Sentences scandaleuses à l’égard à l’égard des deux membres de l’ASVDH
22/05/2007 | Lettre d'information
El-Ayoune – Sahara Occidental
Mardi 22 mai 2007
Sentences scandaleuses à l’égard à l’égard des deux membres de l’ASVDH
Les deux défenseurs des droits humains et membres de l’ASVDH, Mr. Brahim SABBAR, secrétaire général, et Mr. Ahmed SBAI, membre du conseil de coordination, ont comparu, aujourd’hui, mardi 22 mai 2007, devant la cour d’appel d’El Ayoune. Les deux défenseurs des droits humains, détenus en prison noire, avaient été condamnés, en première instance à un an de prison ferme, le 06 mars 2007. La cour a décidé de condamner les deux membres de l’ASVDH à six mois de plus pour chacun. Le total faisant un an et demi pour chacun d’entre eux. La cour a également décidé, dans un deuxième dossier de maintenir les mêmes sentences prononcées par la cour de première instance, le 06 mars 2007, à l’égard des détenus politiques sahraouis, Mr. Elhafed TOUBALI, Mr. Mohamed Lehbib ELGASMI et Mr. Mohamed Salem AHMEIDAT, à savoir trois ans de prison ferme.

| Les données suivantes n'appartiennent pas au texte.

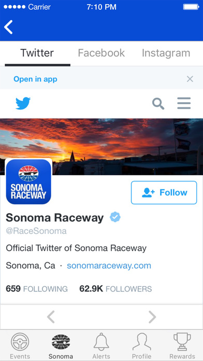Open the hamburger menu icon
The image size is (203, 361).
pos(184,103)
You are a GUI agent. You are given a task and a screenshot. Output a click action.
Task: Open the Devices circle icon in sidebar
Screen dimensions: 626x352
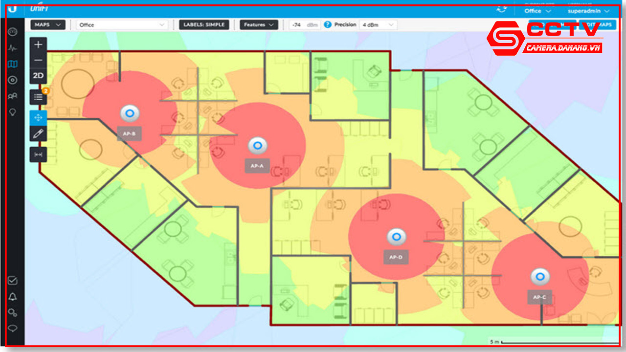click(13, 80)
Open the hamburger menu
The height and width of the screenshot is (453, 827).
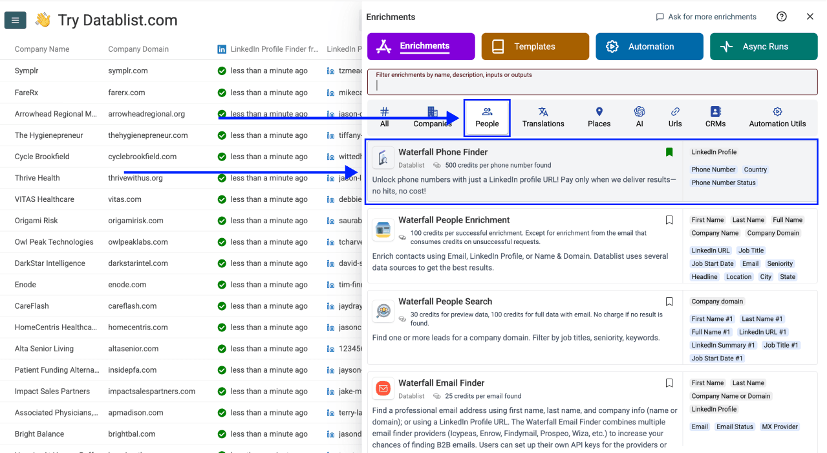click(15, 20)
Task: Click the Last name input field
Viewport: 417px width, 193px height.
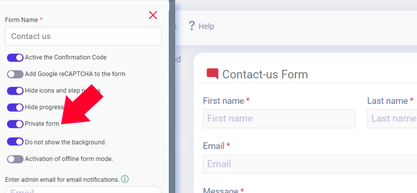Action: tap(392, 118)
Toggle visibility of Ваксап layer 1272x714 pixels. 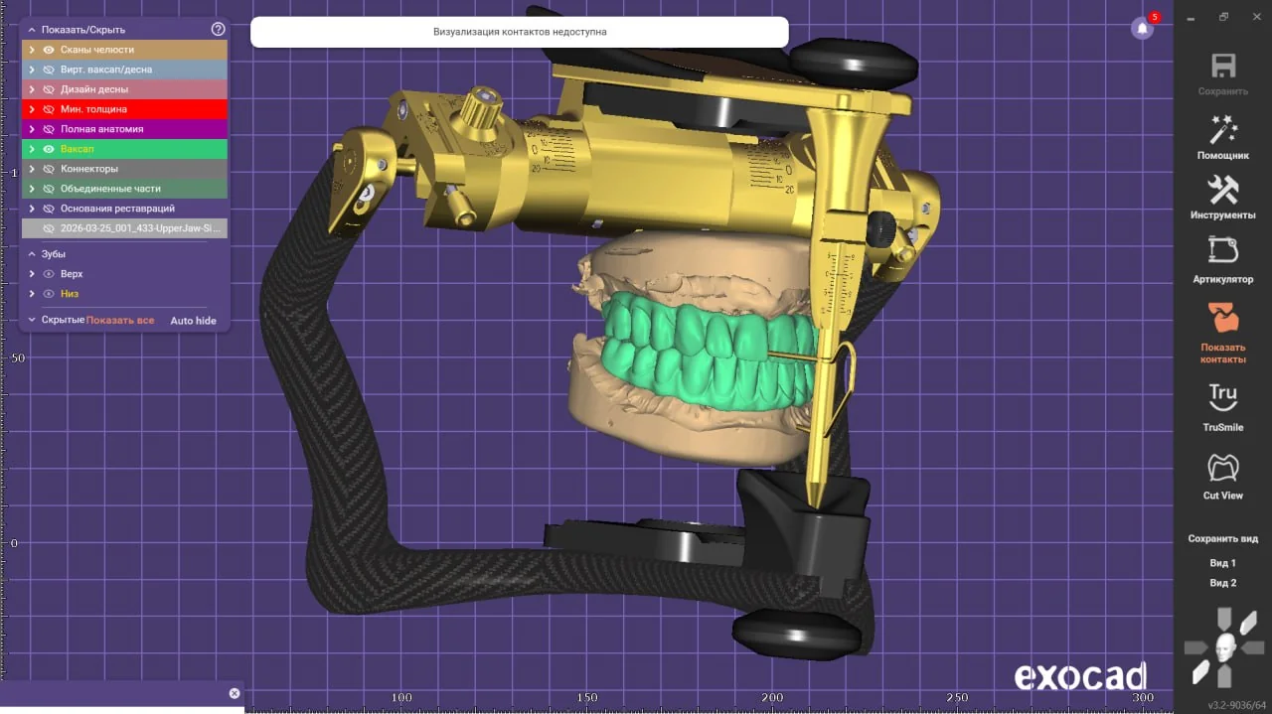click(49, 149)
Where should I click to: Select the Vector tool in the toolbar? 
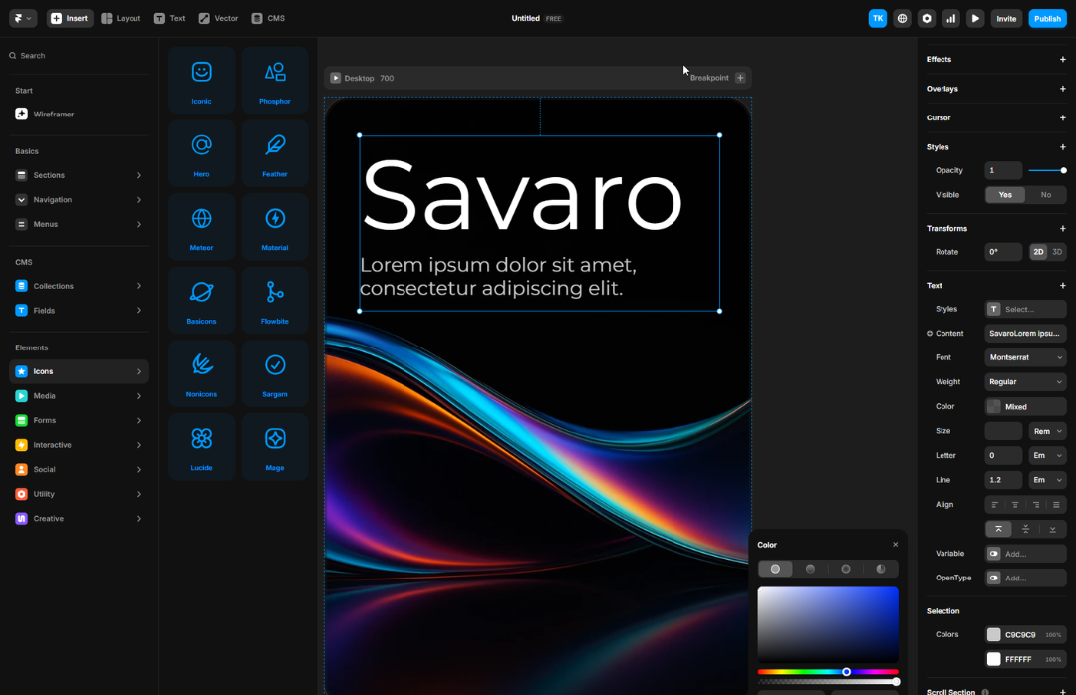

Nous rappelons que la cour a changé l’horaire du procès qui était sensé avoir lieu à midi. Mais la séance a commencé à 10 :00 du matin ce qui a empêcher une avocat française et deux espagnoles d’assister au procès. De même que le tribunal a été encerclé par un grand effectif des forces répressives marocaines qui ont empêcher un grand nombre de citoyens sahraouis d’accéder à la salle d’audience. Le grand défenseur des droits humains et ex-détenus politique sahraouis, Mr. Sidi Mohamed DADACH, a été détenu pendant 20 minutes et interdit de rentrer dans la salle d’audience. De même l’activiste sahraouie, Mlle. Khadija MOUTIK, a été enlevé devant le tribunal et conduit vers le centre de police judicaire, à 10 :00 du matin, où elle est passée au tabac avant d’être libérée vers 13 :00. En plus, le juriste sahraoui et coprésident du CORELSO, Mr. Ennaâma ASFARI, a été lui aussi interdit d’accéder à la salle d’audience.

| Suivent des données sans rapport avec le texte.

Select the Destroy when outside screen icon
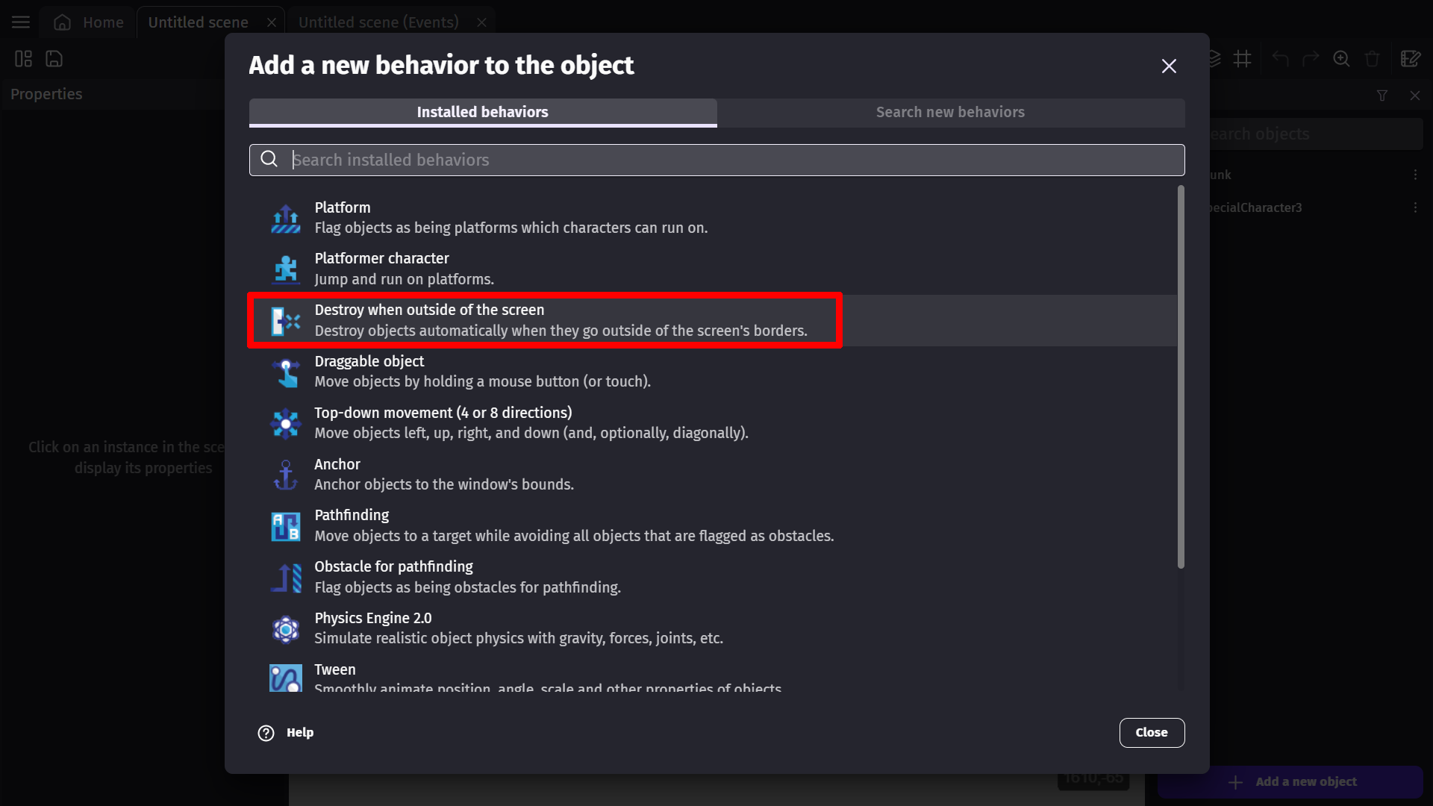This screenshot has height=806, width=1433. (x=287, y=320)
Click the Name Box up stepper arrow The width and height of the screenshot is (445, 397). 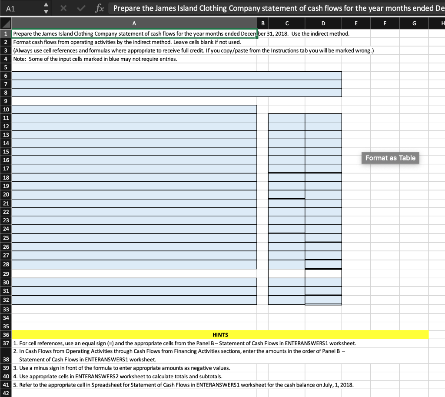click(x=47, y=4)
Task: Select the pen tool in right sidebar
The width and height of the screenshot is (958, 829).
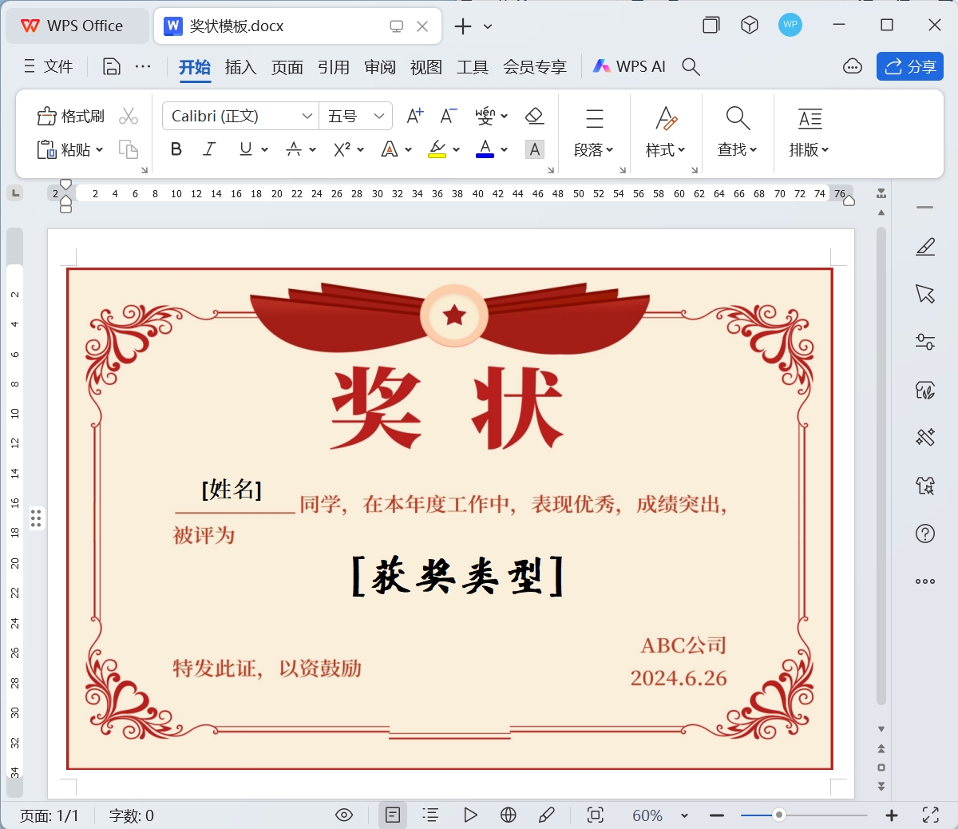Action: coord(924,247)
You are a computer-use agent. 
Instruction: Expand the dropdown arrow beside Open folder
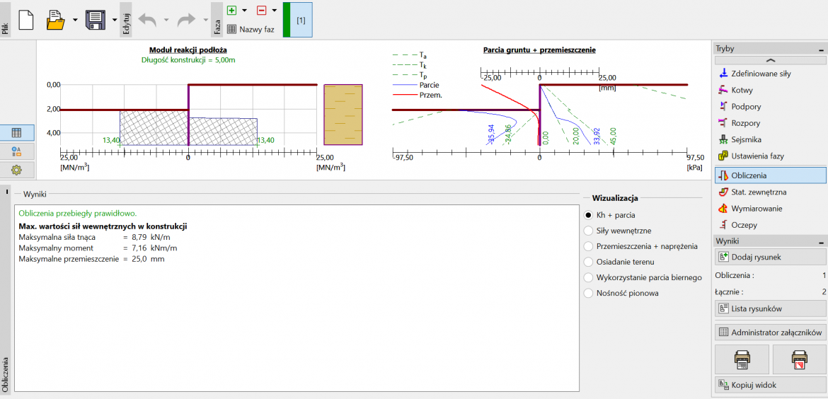click(75, 20)
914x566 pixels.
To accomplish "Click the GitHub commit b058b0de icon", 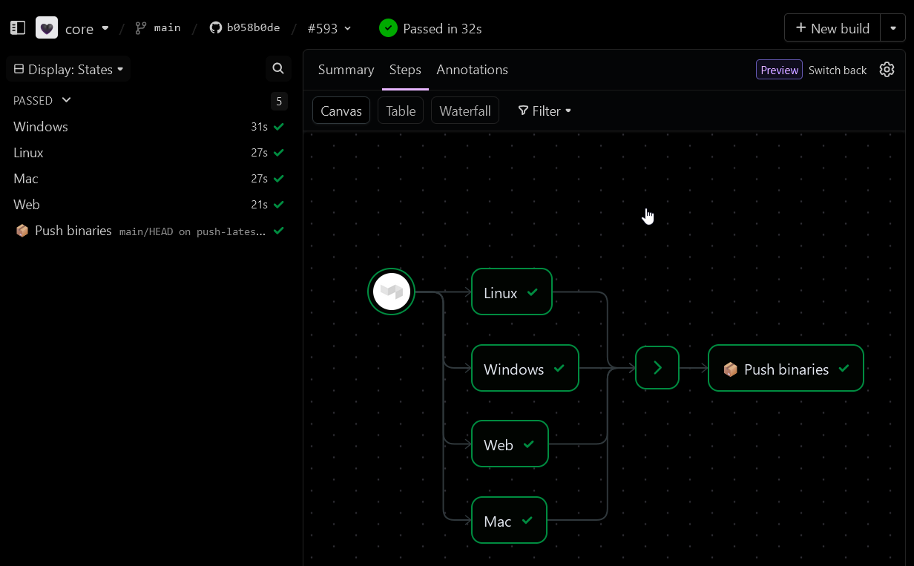I will tap(216, 28).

Nous rappelons également que Mr. SABBAR, rescapé du bagne secret de Kalaat M’Gouna, où il avait passé dix ans de disparition forcée, a été condamné, en première instance, le 27 juin 2006, et en appel, le 20 juillet 2007, à deux ans de prison ferme, dans un premier dossier, en compagnie du détenu politique sahraoui, Mr. Ahmed Mahmoud HADDI ELKAINAN, condamné à trois ans de prison ferme, et son frère, Mr. Mohamed Lamine HADDI, condamné à un an avec suris. Nous soulignons aussi que Mr. SABBAR, qui avait été harcelé à mainte reprise et privé du droit à la visite, continue d’être sujet au mauvais traitement.
L’ASVDH considère les sentences, aujourd’hui prononcées par la cour d’appel d’El-Ayoune, comme preuve de plus sur les mauvaises intentions des autorités marocaines à son égard. Les autorités marocaines qui continuent de refuser à l’ASVDH le droit, que lui a reconnu la cour administrative, au travail conformément à la loi en vigueur, sont décidées à continuer de priver cette association de son droit.